Tony Doster, a career transition coach with The Entrepreneur’s Source, believes that ghosting is more prevalent when recruiters are involved. “One can surmise the reasons from the way the industry is structured,” he says. “From the compensation structure to the competition to find candidates, to being ‘a step removed’ in that the hiring company may not be responsive — these could all be factors. And when you add recruiter turnover to the mix, it is fertile territory for this conduct.”
And Forbes just published even more insight into the phenomenon, citing fear of litigation as a primary reason why companies don’t provide feedback. The appearance of negative feedback could be interpreted as discriminatory, for example. Vexed candidates might take to social media to voice their displeasure with whatever “criticism” they’ve received, tarnishing the carefully crafted corporate brand.
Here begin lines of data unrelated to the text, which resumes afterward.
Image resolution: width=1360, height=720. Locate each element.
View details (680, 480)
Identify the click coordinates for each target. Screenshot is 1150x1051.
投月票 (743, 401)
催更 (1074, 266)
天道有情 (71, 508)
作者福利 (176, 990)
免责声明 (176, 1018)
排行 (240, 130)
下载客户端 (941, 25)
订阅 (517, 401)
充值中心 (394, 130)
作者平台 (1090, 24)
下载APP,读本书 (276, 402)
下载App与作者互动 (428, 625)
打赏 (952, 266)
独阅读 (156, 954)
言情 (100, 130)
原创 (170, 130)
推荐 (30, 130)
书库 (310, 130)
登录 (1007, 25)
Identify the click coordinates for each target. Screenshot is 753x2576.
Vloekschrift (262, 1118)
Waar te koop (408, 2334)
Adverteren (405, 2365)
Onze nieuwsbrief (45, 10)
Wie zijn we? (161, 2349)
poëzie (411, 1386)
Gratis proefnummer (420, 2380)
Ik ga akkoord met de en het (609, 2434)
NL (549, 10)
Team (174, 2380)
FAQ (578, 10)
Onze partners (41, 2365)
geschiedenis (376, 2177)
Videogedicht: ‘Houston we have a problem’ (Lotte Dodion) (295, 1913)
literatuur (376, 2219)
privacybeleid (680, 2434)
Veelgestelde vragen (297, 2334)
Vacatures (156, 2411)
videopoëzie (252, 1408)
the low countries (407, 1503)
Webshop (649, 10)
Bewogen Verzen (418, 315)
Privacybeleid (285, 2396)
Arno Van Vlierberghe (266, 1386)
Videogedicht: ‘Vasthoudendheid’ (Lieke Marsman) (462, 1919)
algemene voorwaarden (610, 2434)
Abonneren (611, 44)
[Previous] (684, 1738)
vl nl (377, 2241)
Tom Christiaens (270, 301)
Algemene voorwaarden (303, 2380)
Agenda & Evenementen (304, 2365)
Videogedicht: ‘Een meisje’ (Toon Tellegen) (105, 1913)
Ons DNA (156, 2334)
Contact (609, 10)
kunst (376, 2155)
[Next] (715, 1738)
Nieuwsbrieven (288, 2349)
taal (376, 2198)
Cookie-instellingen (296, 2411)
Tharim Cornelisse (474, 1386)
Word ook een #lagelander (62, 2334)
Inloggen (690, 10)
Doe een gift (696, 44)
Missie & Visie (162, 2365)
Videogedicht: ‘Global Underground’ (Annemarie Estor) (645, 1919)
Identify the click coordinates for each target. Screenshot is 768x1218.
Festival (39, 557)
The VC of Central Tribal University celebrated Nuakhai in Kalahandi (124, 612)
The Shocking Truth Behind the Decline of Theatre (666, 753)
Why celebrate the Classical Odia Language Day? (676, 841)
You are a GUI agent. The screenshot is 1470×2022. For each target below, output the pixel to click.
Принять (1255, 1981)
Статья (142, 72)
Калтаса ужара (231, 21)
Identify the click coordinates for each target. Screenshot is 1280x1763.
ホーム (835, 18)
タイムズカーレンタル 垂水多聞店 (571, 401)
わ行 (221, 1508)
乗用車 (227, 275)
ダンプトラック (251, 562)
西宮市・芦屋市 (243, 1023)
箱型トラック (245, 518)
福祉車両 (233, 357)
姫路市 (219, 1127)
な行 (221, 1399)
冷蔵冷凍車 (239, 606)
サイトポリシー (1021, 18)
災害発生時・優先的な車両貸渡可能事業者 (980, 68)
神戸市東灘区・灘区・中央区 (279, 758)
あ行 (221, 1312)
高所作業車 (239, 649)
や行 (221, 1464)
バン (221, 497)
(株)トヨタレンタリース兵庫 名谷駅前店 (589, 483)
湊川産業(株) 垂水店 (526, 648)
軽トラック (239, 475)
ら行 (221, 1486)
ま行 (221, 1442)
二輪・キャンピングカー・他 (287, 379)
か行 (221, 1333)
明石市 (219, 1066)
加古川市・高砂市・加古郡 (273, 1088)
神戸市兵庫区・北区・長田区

“After you’ve been ghosted multiple times, you start to lose the motivation to keep searching,” says Lana McCormick of Indianapolis. “It makes me angry. I’ve invested a lot of time and effort into these companies and recruiters, jumped through so many hoops, and they dismiss it like it’s nothing.”
So what steps should job seekers take if they feel they’ve been ghosted during the hiring process? Ms. Pong offers these suggestions:
- Don’t take it personally. Unless you have reason to believe that you’re doing something wrong, remember that there are plenty of reasons for being ghosted that have nothing to do with you.
- Focus on the next application or job prospect. I like to call this “hope on the horizon.” (Or to bring it up to present-day pop culture: “Thank you, next.”) When we have something else to focus on — another potential role to be excited about, another organization to research, another networking conversation or interview to prepare for — it helps with moving on from past dead-ends.
- Also, keep networking. The vast majority of people are hired because of who they know. Ensuring that your network is “simmering” helps with a) getting hired, b) keeping your spirits up, and c) practising your interviewing skills.
- Take care of your physical and mental health. It’s easy to feel demoralized and burnt out from job hunting for extended periods — especially if you’re getting ghosted a lot. Be sure to get the support you need and do what you need to do to take care of your health. That has to remain priority number one.
For generations, job seekers have been trained to regularly follow up with potential employers, to make an effort to stay in contact throughout the hiring process. It would be ideal if recruiters and HR leaders would return the favour. We get it — it might not be the most comfortable phone call to make. But leaving us with a positive image of the company could go a long way for everyone.